▸ DATA FOR THE TASK:
★ ★ ★ ★
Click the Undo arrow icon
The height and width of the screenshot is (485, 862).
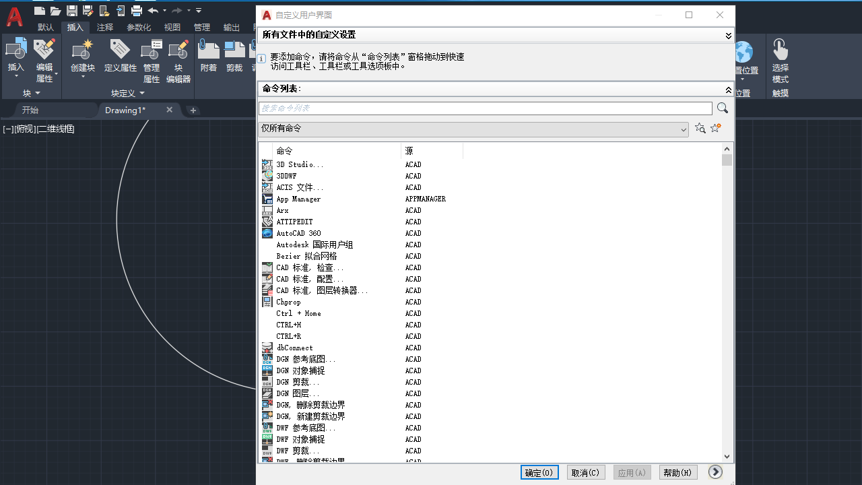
★ ★ ★ ★
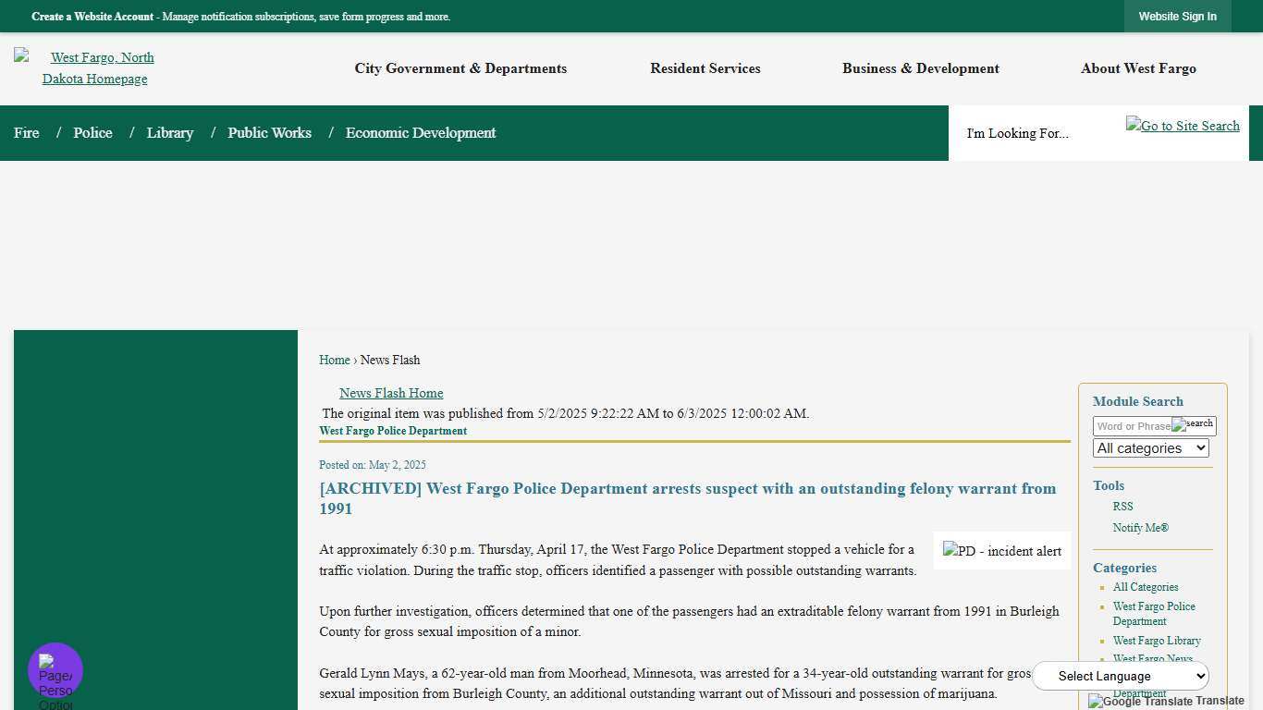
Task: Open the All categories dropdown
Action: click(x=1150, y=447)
★ ★ ★ ★
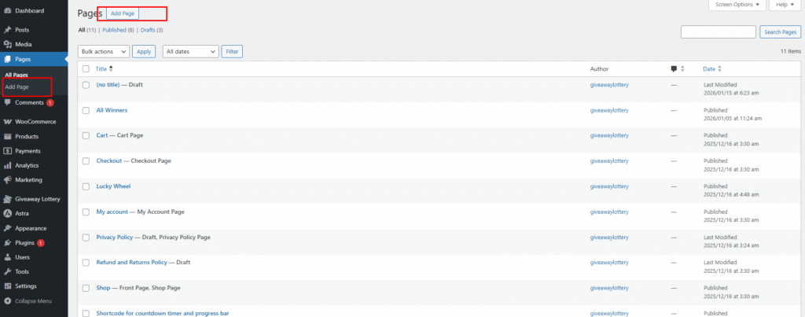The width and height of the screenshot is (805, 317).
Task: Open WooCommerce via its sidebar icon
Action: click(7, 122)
★ ★ ★ ★
▸ PROBLEM TO SOLVE:
Would you copy, unchanged, the stretch of the records above that begins at the line containing "Click the Undo arrow icon" and ends at the line containing "The height and", and only that?

▸ RESULT FOR THIS EXERCISE:
Click the Undo arrow icon
The height and width of the screenshot is (485, 862).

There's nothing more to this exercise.